Caelan had always hated that smell. While he felt sorry for the sufferers who
came to his father for cures, he could not bring himself to be a willing
assistant. He fled the moment his father released him from his chores. Never
had he wanted to be a healer. Never had he felt comfortable around those in
misery.

Now, in Lord
Albain’s chamber, he longed to turn and run. This was not the time to meet
Elandra’s father. Albain’s reputation as a fierce old warlord was well
deserved, from all accounts.

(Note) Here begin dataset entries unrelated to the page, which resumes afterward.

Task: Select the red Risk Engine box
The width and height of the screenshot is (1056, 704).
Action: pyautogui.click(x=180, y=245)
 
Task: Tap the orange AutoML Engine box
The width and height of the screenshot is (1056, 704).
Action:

He should be left alone with dignity and peace. He
did not need quackery, or sorcery, or Caelan’s unskilled fumbling.

But Elandra’s eyes
were on Caelan—trusting him, believing in him—and he could not refuse her
anything.

Reluctantly he
walked up to the bed and stood behind her, looking down over her shoulder at
the battle-scarred old man. Al-bain lay there unconscious, moaning a little.

Caelan could hear
the rattle in his lungs, could see the bloody froth on Albain’s lips.

He frowned.

“What is it?”
Elandra asked, watching him anxiously.

“He needs more
pillows, to prop him higher. He can’t breathe, lying down like that.”

Hope flashed
through her face. She rushed away, opening a servant’s door and calling for the
valet.

In a few minutes
Caelan was carefully lifting the old man while Elandra and the valet piled
pillows on the bed.

“I thought so,”
the valet kept muttering. “I wanted to do that, but the physicians said he
should lie flat. I knew better. I am sorry, my lady. I—I mean, your Majesty.”

“Yes,” Elandra
said, holding her father’s hand and seeming to barely hear the man’s excuses.
“What else?” she asked Caelan, then glanced at the valet with a frown of
suspicion. “Has he eaten? Has he had any water?”

“No, Majesty. They
said—”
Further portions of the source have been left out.